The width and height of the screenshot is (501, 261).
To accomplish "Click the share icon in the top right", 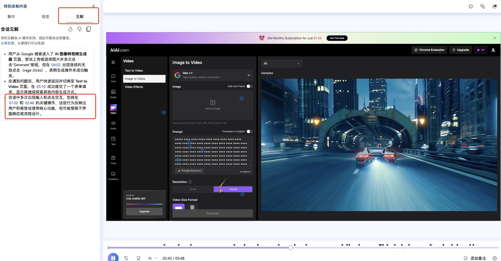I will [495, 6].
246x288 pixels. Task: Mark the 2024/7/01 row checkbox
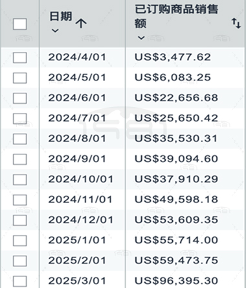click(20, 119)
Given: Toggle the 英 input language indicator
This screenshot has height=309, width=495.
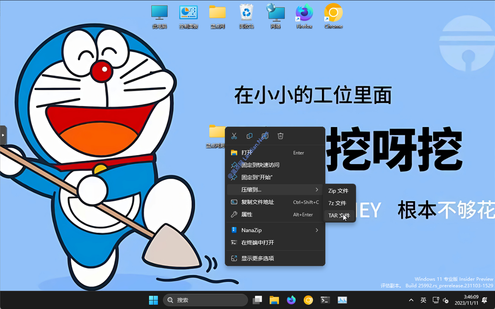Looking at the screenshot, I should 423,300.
━━━
§ About this exercise
Leaving out all pictures, repeat word for word the lines from the one containing "Given: Toggle the 英 input language indicator" through the final line of the material above.

§ Solution
Given: Toggle the 英 input language indicator
This screenshot has height=309, width=495.
Looking at the screenshot, I should 423,300.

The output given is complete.